Kurumsal yapılar için artık bir zorunluluk hâline gelen dijital dönüşüm, veri sızıntıları, yapay zekâ manipülasyonları ve kontrolsüzlük gibi riskleri de beraberinde getiriyor. iCredible Technology üst yöneticisi Mustafa el Aliwat, AA muhabirine yaptığı açıklamada, “Artık Excel’den dijital platformlara, medyadan sosyal medyaya geçişi konuşmuyoruz; şirketlerin her birinin kendi dijital parmak izi var” dedi.


Bu dönüşüm, yapay zekânın yazılım geliştirme süreçlerine zorunlu entegrasyonu ile daha karmaşık bir hâl alıyor. Ancak Aliwat, “Yapay zekânın ürettiği ürünler genelde olgunlaşmamış; onları yönlendirecek tecrübeli insanlara ihtiyaç var” uyarısında bulundu.
Aliwat, mevcut sistemlerde hâlâ insan faktörünün kritik olduğunu vurguladı: “Bugün yapay zekânın ortasında hâlâ insan var çünkü hataları düzeltmemiz gerekiyor. Ama ‘self adaptive’ yani kendi kodunu ve verisini değiştirebilen sistemler devreye girdiğinde insana ihtiyaç kalmayacak.”
Bu görüş, 5‑10 yıl içinde tamamen otonom yapay zekâ ekosistemlerinin ortaya çıkabileceği ihtimalini destekliyor. “Belki 5‑10 yıl sonra bu döngüde insana gerek olmayacak.” şeklindeki ifadesi, sektördeki birçok uzmanın da paylaştığı bir öngörü.
Türkiye’de KVKK, bireysel veriyi korumaya odaklı iken şirket ve stratejik verilerin korunması konusunda açık bir çerçeve sunmuyor. Aliwat, “KVKK, bireysel veriyi korur ama şirket verileri, stratejik veriler nasıl işlenecek tanımlı değil” diyerek mevcut mevzuatın yetersizliğine dikkat çekti.
Uluslararası alanda GDPR gibi düzenlemeler de yapay zekâ çağında tam anlamıyla geçerli değil. Bu boşluk, yeni saldırı vektörlerinin oluşmasına ve şirketlerin “siber güvenliğe yatırım yapmazsa tek başına bir şirketi batırabilir” riskine yol açıyor.
Aliwat, “Artık birinin görüntüsünü alıp ona istediğinizi söyletebiliyorsunuz. Bunu nasıl kanıtlayabilirsiniz?” sorusuyla derin bir etik problemi gündeme taşıdı. Ülkeler şu anda “etik ve mahremiyet düzenlemelerine öncelik veriyor, siber güvenlik ise ikinci planda” konumunda.

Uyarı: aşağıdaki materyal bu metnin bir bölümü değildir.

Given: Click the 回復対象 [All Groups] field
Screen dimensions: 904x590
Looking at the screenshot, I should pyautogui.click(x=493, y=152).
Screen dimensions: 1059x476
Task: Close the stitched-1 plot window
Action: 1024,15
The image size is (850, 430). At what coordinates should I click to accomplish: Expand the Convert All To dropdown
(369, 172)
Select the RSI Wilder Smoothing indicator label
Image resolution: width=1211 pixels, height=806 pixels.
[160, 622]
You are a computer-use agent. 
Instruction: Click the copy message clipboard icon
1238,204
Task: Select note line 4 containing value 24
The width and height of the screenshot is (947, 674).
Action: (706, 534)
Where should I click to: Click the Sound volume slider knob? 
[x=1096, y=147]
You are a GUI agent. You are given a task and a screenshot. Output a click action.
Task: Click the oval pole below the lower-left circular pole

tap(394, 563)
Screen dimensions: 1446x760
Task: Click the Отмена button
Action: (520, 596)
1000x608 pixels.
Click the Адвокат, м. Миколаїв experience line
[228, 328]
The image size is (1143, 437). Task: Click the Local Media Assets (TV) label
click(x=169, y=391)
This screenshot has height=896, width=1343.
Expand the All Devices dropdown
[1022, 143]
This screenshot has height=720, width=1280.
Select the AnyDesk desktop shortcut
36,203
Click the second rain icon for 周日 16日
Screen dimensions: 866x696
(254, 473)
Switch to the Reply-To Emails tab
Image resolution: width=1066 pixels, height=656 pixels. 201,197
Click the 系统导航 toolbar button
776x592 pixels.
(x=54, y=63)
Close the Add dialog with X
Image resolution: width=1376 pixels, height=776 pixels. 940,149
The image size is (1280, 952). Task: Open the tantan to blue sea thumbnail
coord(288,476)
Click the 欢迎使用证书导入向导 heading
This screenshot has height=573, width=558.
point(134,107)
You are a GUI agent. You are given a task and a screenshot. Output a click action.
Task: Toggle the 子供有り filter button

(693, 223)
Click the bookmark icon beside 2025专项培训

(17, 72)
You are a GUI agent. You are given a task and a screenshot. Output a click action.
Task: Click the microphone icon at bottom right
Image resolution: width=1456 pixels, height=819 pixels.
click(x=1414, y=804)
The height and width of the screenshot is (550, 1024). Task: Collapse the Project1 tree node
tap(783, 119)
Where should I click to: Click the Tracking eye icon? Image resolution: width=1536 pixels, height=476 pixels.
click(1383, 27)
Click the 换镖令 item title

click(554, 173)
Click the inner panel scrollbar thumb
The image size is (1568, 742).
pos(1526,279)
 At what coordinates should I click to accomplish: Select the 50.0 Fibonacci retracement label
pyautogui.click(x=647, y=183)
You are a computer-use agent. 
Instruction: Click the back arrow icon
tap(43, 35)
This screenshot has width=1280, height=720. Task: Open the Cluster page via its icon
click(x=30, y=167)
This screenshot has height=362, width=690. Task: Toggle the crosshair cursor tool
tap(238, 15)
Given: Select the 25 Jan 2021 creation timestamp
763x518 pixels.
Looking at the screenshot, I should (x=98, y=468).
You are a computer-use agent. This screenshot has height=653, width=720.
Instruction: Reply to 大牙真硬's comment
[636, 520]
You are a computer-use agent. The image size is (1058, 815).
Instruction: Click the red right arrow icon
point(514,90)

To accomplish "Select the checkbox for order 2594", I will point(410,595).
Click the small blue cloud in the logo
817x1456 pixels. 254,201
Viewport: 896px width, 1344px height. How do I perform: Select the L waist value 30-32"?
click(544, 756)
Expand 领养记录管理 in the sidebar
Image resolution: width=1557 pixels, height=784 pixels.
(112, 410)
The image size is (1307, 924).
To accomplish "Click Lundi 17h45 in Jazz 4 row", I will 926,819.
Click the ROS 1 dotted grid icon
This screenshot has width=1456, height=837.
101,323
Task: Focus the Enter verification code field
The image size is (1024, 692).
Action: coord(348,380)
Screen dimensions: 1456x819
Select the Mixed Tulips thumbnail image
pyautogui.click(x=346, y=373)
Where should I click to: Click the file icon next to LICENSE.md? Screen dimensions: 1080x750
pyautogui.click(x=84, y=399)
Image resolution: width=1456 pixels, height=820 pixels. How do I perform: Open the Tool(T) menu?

Yapay zekâyla doğru ilişki kurmak yalnızca kurumlar için değil, bireysel kullanıcılar için de kritik. “Prompt engineering öğrenmek, araçları daha verimli kullanmanın anahtarı” diyen Aliwat, bunu bir arabayı sürmekle kıyaslayarak şöyle ifade etti: “Direksiyonun tepkisini bilirseniz aracı daha iyi kontrol edersiniz.”
Aliwat, “Hayalim, dijital ikizimin benim kararlarımı öğrenip rutin işleri bana bırakması” şeklinde bir senaryo paylaştı. Bu vizyon, dijital dönüşümün ikinci turunun şirketleri tamamen yeni bir seviyeye taşıyacağını gösteriyor.
Sonuç olarak, “Yapay zeka çağında en büyük tehdit artık teknoloji değil kontrolsüzlük. Kim, neye erişiyor, hangi veri nerede işleniyor, bunları bilmeden dönüşüm olmaz” diyerek siber güvenliğin “dijitalleşmenin temel taşı” hâline geldiğini vurguladı.